Capri, em resumo
A famosa ilha de Capri carrega um peso cultural enorme, cercada por uma beleza natural dramática que atrai viajantes há gerações por causa de seu estilo de vida único.
A lenda de Capri
O mito em torno de Capri começou a ganhar força no século XX, quando artistas e intelectuais passaram a exaltar a ilha: Cocteau, Picasso, Gide, Brigitte Bardot e Godard, que filmou ali a obra “O Desprezo”. A alta sociedade logo adotou o destino nas décadas seguintes.
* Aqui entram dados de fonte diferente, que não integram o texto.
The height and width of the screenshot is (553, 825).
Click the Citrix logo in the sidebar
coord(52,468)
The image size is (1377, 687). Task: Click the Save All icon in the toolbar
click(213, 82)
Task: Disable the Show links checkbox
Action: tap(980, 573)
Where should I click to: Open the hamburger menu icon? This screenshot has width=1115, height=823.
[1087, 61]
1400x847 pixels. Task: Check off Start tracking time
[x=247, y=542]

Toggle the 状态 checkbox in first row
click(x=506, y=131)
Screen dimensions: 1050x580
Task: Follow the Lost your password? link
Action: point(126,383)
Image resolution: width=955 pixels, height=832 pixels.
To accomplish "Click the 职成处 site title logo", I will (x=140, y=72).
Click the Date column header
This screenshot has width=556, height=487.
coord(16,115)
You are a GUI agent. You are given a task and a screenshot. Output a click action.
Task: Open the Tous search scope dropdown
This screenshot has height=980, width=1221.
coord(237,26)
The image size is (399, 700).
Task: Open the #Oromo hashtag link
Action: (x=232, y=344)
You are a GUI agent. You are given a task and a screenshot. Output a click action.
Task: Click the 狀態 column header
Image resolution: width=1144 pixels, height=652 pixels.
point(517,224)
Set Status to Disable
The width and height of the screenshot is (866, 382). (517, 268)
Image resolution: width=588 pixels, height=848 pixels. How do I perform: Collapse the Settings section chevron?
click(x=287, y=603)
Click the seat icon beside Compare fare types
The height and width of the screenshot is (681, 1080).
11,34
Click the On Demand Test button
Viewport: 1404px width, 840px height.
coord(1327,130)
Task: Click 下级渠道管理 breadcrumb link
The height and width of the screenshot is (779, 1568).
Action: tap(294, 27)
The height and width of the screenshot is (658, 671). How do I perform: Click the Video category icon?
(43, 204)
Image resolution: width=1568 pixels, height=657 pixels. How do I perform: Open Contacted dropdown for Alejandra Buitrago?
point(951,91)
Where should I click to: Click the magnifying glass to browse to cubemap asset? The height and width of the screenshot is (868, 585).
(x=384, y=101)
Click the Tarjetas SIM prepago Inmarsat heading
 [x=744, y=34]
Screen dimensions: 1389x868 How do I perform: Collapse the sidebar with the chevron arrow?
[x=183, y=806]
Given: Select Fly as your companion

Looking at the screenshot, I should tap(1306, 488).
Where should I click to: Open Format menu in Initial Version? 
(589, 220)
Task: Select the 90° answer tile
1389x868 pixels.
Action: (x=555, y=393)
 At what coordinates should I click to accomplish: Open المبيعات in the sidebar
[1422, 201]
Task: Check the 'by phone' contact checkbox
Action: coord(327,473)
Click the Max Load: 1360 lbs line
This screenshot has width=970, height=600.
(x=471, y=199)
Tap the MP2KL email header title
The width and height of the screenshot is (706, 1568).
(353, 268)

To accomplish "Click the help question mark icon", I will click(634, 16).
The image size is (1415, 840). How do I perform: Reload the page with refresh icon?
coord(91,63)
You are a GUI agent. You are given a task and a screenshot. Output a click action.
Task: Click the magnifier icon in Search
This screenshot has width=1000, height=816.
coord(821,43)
Hoje, a ilha é um polo de turismo internacional que recebe tanto celebridades quanto viajantes comuns. Capri impressiona logo na chegada pelo mar, exibindo um imponente rochedo escarpado de 6 por 3 quilômetros com um relevo acentuado. A vegetação tipicamente mediterrânea reúne pinheiros, medronheiros e vinhedos, emoldurados por um mar que muda de tom ao longo do dia.
De fato, Capri é o refúgio de uma parcela endinheirada que transformou a Capri-Ville em uma espécie de Saint-Tropez à italiana. No entanto, a ilha preserva recantos naturais que agradam muito a quem curte trilhas e história. Vale a pena visitar a Villa Jovis, construída pelo imperador Tibério no século I, e a Villa San Michele, antiga capela dedicada a São Miguel.
Grutas, mirantes e boa gastronomia
Entre os principais cartões-postais de Capri, a Grotte Bleue (Gruta Azul) é parada obrigatória. Revelada ao mundo em 1826 por um escritor, ela proporciona um efeito luminoso que tinge as paredes internas com reflexos azul-cobaltados. Outras opções próximas, como a gruta branca e a gruta verde, também merecem uma visita. A ilha conta com diversos caminhos demarcados para caminhadas. O Arco Naturale é o mais famoso pela vista privilegiada a partir das alturas. Depois de uma caminhada longa pelos penhascos, a pedida é relaxar à beira da água.
Também dá para aproveitar os centros de bem-estar e spas espalhados pela ilha. Longe do agito de Capri-Ville, caminhar pelas ruas de Anacapri revela um lado mais tranquilo, com casinhas coloridas e restaurantes focados na autêntica culinária napolitana. Pizzas assadas no forno a lenha, lasanhas, cannelloni, peixes frescos e creme de limoncello compõem um cardápio variado.
As ilhas vizinhas de Ischia e Procida também são excelentes opções de passeio na região.
Quando ir
O clima mediterrâneo permite visitar Capri o ano todo. Para aproveitar as atividades ao ar livre e os banhos de mar, o ideal é ir entre abril e o início de outubro. Lembre-se de que os meses de julho e agosto registram o pico de lotação turística.
Como chegar
O acesso a Capri é feito de ferry saindo de Nápoles, com travessia de cerca de 1 hora, ou de hidrofólio a partir de Sorrento, em cerca de 20 minutos. Há rotas operadas também a partir de Amalfi, Salerno e Positano, além de ligações de longa distância vindas da Sardenha, da Espanha, da Córsega e da Tunísia.
Menos turística que sua vizinha Nápoles, Capri e seus arredores correspondem muito mais à imagem que eu tinha do sul da Itália, mediterrâneo, com seus barulhos, suas cores, seus cheiros e sua natureza mais selvagem.